• Quatorze et treize juillet, aux bals rouennais

    De retour à Rouen, j’appelle mon médecin traitant agréé par la Sécurité Sociale qui me reçoit et se contente de refaire l’ordonnance déjà faite par la Polyclinique de Saint-Jean-de-Luz pour un orthopédiste à consulter dans dix jours. J’apprends à cette occasion que ledit est un chirurgien capable d’opérer si ça ne se passe pas bien. Ce généraliste me demande où j’en suis de ma vaccination contre le tétanos. Il ne m’explique rien sur ce que j’ai, rien sur ce qui m’attend, c’est vingt-deux euros.

    Heureusement, elle est là.

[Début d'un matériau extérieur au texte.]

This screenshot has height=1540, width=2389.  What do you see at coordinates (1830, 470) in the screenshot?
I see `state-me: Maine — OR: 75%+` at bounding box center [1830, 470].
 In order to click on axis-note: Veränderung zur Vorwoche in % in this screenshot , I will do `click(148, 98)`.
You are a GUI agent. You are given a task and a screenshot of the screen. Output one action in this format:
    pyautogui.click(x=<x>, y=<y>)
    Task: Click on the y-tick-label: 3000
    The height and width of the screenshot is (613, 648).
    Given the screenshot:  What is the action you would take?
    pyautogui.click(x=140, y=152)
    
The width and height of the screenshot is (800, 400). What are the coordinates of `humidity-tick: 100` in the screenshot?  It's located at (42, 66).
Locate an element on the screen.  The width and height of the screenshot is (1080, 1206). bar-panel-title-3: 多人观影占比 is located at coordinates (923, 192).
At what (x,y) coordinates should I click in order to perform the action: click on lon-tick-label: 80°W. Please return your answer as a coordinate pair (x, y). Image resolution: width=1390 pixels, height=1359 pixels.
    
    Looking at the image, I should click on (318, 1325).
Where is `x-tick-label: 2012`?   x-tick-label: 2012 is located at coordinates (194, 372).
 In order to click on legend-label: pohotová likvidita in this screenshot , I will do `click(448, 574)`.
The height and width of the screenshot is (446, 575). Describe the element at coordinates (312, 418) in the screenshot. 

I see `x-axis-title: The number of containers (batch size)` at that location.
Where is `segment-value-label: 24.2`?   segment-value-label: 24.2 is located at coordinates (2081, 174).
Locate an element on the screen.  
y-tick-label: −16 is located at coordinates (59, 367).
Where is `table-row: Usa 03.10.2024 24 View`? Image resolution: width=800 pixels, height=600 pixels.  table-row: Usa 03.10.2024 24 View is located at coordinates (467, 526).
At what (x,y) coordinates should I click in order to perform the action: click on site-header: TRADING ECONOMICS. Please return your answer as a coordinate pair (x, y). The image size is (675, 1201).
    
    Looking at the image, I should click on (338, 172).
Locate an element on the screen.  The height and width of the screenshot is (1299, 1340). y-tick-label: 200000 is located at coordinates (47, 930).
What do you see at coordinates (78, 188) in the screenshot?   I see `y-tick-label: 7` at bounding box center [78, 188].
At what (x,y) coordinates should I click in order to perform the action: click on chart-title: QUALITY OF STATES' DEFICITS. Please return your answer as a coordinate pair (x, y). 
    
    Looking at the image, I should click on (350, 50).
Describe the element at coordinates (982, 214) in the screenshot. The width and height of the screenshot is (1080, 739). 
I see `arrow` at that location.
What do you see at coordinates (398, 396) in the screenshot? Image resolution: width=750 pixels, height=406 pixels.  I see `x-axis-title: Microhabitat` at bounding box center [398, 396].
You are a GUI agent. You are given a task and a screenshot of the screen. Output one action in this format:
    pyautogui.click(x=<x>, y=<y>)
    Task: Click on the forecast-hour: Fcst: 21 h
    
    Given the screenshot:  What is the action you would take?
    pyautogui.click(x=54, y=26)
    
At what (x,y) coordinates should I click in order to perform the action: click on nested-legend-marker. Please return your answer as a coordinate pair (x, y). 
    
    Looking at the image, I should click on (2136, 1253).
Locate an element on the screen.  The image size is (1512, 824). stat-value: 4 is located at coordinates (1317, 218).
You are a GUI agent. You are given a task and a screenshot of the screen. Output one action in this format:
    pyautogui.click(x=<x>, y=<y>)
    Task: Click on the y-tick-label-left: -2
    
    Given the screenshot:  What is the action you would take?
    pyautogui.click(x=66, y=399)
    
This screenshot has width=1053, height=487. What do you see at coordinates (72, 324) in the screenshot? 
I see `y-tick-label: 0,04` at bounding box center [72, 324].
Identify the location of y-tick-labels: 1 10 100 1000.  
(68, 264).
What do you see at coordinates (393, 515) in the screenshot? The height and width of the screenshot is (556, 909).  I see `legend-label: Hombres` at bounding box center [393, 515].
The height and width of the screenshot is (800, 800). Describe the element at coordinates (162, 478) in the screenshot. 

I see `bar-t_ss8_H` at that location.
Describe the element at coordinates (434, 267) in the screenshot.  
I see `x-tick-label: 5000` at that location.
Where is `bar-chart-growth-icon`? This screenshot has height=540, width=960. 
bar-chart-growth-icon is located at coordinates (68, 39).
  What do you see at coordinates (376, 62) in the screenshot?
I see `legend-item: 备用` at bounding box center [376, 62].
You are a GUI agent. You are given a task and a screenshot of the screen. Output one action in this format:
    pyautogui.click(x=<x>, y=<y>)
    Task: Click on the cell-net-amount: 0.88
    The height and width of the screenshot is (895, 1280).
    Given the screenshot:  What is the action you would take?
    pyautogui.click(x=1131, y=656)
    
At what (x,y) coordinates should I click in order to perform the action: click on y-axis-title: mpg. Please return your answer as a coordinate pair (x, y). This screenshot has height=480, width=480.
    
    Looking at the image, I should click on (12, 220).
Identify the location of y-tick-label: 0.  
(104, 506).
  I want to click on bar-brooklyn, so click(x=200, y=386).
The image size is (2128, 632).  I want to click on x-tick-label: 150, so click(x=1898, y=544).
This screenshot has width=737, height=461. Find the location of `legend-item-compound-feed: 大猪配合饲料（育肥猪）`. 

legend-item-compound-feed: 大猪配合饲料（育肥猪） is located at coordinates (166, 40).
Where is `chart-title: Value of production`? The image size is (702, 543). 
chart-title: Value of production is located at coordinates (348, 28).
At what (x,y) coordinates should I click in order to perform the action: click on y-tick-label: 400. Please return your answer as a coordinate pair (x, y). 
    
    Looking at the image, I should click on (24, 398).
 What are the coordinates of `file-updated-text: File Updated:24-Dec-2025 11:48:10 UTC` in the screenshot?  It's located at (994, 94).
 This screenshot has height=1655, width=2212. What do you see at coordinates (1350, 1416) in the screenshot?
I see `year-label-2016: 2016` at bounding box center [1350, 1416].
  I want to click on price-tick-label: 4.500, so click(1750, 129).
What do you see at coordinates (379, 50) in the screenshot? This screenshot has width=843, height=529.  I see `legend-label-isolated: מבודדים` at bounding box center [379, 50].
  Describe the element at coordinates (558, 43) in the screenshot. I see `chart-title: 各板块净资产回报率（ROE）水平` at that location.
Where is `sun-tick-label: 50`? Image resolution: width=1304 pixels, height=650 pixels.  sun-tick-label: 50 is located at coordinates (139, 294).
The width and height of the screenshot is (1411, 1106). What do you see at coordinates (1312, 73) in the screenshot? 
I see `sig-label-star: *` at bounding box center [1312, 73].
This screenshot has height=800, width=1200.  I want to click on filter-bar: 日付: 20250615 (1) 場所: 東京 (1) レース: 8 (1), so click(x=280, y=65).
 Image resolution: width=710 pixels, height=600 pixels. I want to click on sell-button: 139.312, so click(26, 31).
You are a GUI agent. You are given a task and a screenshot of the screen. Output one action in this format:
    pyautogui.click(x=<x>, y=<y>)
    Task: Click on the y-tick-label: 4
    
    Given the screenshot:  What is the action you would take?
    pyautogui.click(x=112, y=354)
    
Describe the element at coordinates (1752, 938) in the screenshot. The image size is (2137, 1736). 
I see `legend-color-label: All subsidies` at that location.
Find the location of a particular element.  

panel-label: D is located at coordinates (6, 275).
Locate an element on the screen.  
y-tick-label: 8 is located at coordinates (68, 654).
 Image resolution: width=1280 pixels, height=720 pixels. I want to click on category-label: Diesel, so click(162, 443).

Pour que la vie continue à ressembler à des vacances, nous découvrons quelques restaurants et bistrots de Rouen et le quatorze juillet nous sommes en haut du quai à regarder les quelques vieux qui dansent au son de l’orchestre de Sevy Golden. Yves Goupil, je l’ai connu à Louviers dans les années soixante. Il était étoile dorée locale, reprenant les succès yéyé et objet de risée. Je le retrouve, bien des années plus tard, assis derrière un clavier, dégarni et bedonnant, reprenant les succès de la musique latino avec l’aide d’une chanteuse approximative. Le temps est sévère pour tout le monde, comme dit la cousine de madame Michu.

    Ce bal est une coproduction de la Mairie de Rouen et des Docks Soixante-Seize, politique et commerce se marient fort bien chez Valérie Fourneyron. Tiens, la voici madame la deputée-maire, qui grimpe sur la scène aux couleurs du centre commercial. Avec des mots empruntés à Marie-Ségolène et une gestuelle empruntée à Chirac, elle en appelle à l’unité nationale (beurk beurk beurk) et annonce le deuxième invité de la soirée : André Verchuren. Celui-ci se tient à côté d’elle, cheveux teints et quatre-vingt-huit ans. Je me souviens comme il m’a pourri la vie, enfant, lorsque ma mère l’écoutait chaque dimanche sur Radio Luxembourg. Là, il me plaît presque de l’entendre et celle qui me tient la main le trouve admirable pour ce qu’il fait à son âge. Suite à une avécé (comme disent les médecins), il chante comme il peut, mais ses doigts courent encore avec agilité sur l’accordéon.

    Impoliment, les organisateurs l’obligent à s’arrêter. C’est l’heure du feu d’artifice. André chante un bout de Marseillaise et évoque son voyage en train vers Dachau. Le directeur des Docks Soixante-Seize enchaîne en faisant de la publicité pour son petit commerce.

    Nous nous dirigeons vers le pont et c’est encore Fourneyron (Valérie) qui nous parle dans les enceintes acoustiques. Après le succès de Rouen-sur-Mer, après le succès d’André Verchuren, elle nous annonce le succès du feu d’artifice, pour la première fois sonorisé, et compte jusqu’à cinq.

    Dans un bel ensemble, les enfants sont hissés sur les épaules de leurs pères, à croire que toutes les femmes viennent d’accoucher sur le pont. Une voix s’élève, celle de Grand Corps Malade, le poète qui fait rimer compartiment avec comportement. Il parle niaisement de lumière dans le ciel et justement il y en a de toutes les couleurs. Des musiques néfastes s’enchaînent sans la moindre nécessité, heureusement couvertes par le bruit des explosions. Un spectateur inspiré crie qu’il aurait fallu faire un hommage à Michael. Le feu lui-même est banal et le public conforme. C’est normal, me dit celle qui me protége des mouvements de foule, le quatorze juillet, c’est une fête de beaufs.

    On retourne sur le quai voir de plus près Sevy Golden, lequel annonce, navré, à son public que le bal ne reprend que pour une demi-heure. C’est la maire qui veut ça. A minuit, à Rouen, tout le monde doit rentrer à la maison.

    Le vrai bal et la vraie fête, c’est la veille, le treize, que cela se passe, sur la place devant le Café de l’Epoque. Les festivités sont organisées par le limonadier, qui s’occupe de tout, buvette, service d’ordre et discours auto satisfait. La population du quartier est là, jusqu’au dernier des zonards avachi sur le trottoir avec femme et enfants en bas âge. Au son de l’accordéon du groupe Atillo, nous dansons tous les deux, moi assez immobile pour raison de clavicule amoindrie, puis nous trouvons une table pour un verre d’Edelzwicker à l’entracte.

    La seconde partie de soirée est encore plus jouissive, pendant laquelle les mêmes musiciens entourent Fata, le chanteur de l’Orchestre National de Barbès, au physique passe-partout, aux vêtements quelconques et à la voix remarquable.

    C’est à presque deux heures du matin que nous rentrons bien contents ce soir-là.